Setahun lebih Ki Cheppy harus meringkuk di penjara Paledang, Januari 1992-1993. Tak cukup sampai di situ, setelah keluar Ki Cheppy kembali melakukan perlawanan terhadap penguasa. Tapi akhirnya ia pun harus kembali meringkuk di tahanan untuk ke dua kalinya. Sebuah pengalaman mistik pun dialami Cheppy saat ia menghuni Blok B 8 Rutan Paledang, Bogor. Saat itu ia dipanggil sipir, katanya ada keluarganya yang hendak menjenguknya. Cheppy pun keluar dari ruang tahannya. Namun belum genap 10 langkah ia meninggalkan ruang tahanan itu, tiba-tiba terdengar bunyi menggelegar dari ruang tahannya. Sebuah petir yang menghebohkan seisi napi Paledang menjebolkan tembok kamar tahanan Cheppy yang tebalnya 75 cm. “Saat itu memang hujan rintik-rintik. Petir itu membuat lubang berdiameter 50 cm pada dinding penjara. Jika saya ada di dalam tentu saya sudah mati. Belakangan saya baru tahu kalau petir itu adalah santet kiriman anak buah Cecep Adireja,” tutur Cheppy.

Keberanian Cheppy untuk mempertahankan Badigul memang bukan tanpa alasan. Ia yakin seyakin-yakinnya, Badigul adalah tempat keramat peninggalan leluhur Pakuan Pajajaran. Keyakinan Cheppy itu juga diperkuat oleh keyakinan banyak masyarakat di sana. Budayawan-budayawan Sunda pun telah menetapkan situs Badigul sebagai Cagar Budaya yang patut dilestarikan. Bahkan Solihin GP, tokoh masyarakat Sunda yang kala itu menjabat Sesdalopbang pun melarang penggusuran keramat Badigul dengan mengeluarkan nota pribadinya kepada Walikota Bogor. “Siapapun yang merusak tempat keramat akan kena supata (karma-Red.),” tutur Cheppy.

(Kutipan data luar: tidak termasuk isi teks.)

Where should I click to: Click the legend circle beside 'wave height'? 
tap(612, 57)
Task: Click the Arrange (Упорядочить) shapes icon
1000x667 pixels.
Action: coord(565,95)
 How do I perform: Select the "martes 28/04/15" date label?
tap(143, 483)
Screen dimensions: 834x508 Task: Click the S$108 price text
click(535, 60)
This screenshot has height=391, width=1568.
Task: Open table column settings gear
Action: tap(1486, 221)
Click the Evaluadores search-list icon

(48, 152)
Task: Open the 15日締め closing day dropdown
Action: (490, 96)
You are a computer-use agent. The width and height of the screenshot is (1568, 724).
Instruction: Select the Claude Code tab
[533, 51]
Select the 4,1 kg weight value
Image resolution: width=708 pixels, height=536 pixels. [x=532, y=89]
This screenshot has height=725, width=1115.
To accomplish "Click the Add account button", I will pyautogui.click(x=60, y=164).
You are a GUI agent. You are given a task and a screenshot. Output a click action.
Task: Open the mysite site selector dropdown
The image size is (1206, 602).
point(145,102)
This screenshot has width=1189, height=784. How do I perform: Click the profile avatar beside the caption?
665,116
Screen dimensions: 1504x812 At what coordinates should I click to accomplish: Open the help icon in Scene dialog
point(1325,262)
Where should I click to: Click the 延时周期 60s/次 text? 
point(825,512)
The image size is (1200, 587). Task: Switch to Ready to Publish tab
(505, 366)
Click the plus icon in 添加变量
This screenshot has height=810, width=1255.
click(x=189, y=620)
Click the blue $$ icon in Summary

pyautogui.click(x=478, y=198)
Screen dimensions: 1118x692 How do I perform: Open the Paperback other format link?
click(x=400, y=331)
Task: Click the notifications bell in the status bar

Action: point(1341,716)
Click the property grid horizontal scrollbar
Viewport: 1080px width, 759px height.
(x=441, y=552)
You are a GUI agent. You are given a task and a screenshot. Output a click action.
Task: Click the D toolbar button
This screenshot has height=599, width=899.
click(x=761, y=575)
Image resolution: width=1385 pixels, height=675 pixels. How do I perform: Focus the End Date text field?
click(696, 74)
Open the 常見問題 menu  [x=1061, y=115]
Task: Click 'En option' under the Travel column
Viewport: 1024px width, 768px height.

Cerita-cerita mistik dan supata yang dilontarkan Cheppy memang terbukti. Seratus orang buruh bangunan telah mati menjadi tumbal saat bukit Badigul dibuldoser. Namun ambisi pengusaha real estate untuk meratakan bukit Badigul tidak pernah luntur. Bukit itu tetap diratakan untuk perumahan dan lapangan golf hingga ketinggiannya berkurang 6 meteran. Saat puncak badigul telah tercukur 6 meter itu muncul sebuah batu menhir sebesar mobil sedan. Anehnya batu sebesar itu sama sekali tak goyang saat dibuldoser. Penasaran dengan itu, pihak perumahan mendatangkan dua becko untuk menarik batu keramat itu. Tapi dua becko itu pun tak sanggup menggoyangkan batu itu. Bahkan satu becko malah patah saat menariknya. Secara logika batu itu seharusnya dapat digusur oleh buldoser. Saat itulah kesadaran para buruh tentang kekuatan mistik bukit Badigul mulai terbuka. “Tapi mereka terlambat, 3 orang supir alat berat itu pun mati,” tutur Cheppy. Mengingat keanehan-keanehan yang terjadi, akhirnya pihak perumahan sepakat untuk tidak memindahkan batu itu. Batu itu tetap di tempatnya kemudian dibenamkan dan kembali timbun dengan tanah.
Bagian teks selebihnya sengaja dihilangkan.